B. Ground 7 - Failure of Trial Counsel to File a Notice of Appeal

In Ground 7, Palacios argues trial counsel Martin Roth was constitutionally ineffective because he failed to file a notice of appeal after being instructed to do so. Magistrate Judge White held an evidentiary hearing on Ground 7, and, in the Report, credited the testimony of counsel Martin Roth that Palacios never directed counsel to file an appeal or indicated he wanted to pursue a direct appeal. Judge White further noted that, even if Palacios was silent on whether he wished to file an appeal, Mr. Roth did not, on the facts of this case, have a duty to consult with Palacios on filing an appeal. Palacios objects to Judge White's credibility determination and requests a second evidentiary hearing before me so I can independently assess his credibility [ECF No 28, pp. 5-6].

(To-do item) Can you reproduce the passage above on Ground 7 and the unfiled notice of appeal, word for word from start to finish?

(Data block)
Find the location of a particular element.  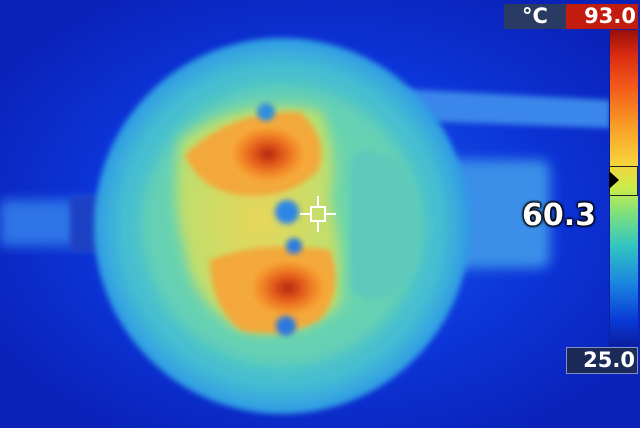

triangle-right-icon is located at coordinates (614, 180).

(Exercise result)
B. Ground 7 - Failure of Trial Counsel to File a Notice of Appeal

In Ground 7, Palacios argues trial counsel Martin Roth was constitutionally ineffective because he failed to file a notice of appeal after being instructed to do so. Magistrate Judge White held an evidentiary hearing on Ground 7, and, in the Report, credited the testimony of counsel Martin Roth that Palacios never directed counsel to file an appeal or indicated he wanted to pursue a direct appeal. Judge White further noted that, even if Palacios was silent on whether he wished to file an appeal, Mr. Roth did not, on the facts of this case, have a duty to consult with Palacios on filing an appeal. Palacios objects to Judge White's credibility determination and requests a second evidentiary hearing before me so I can independently assess his credibility [ECF No 28, pp. 5-6].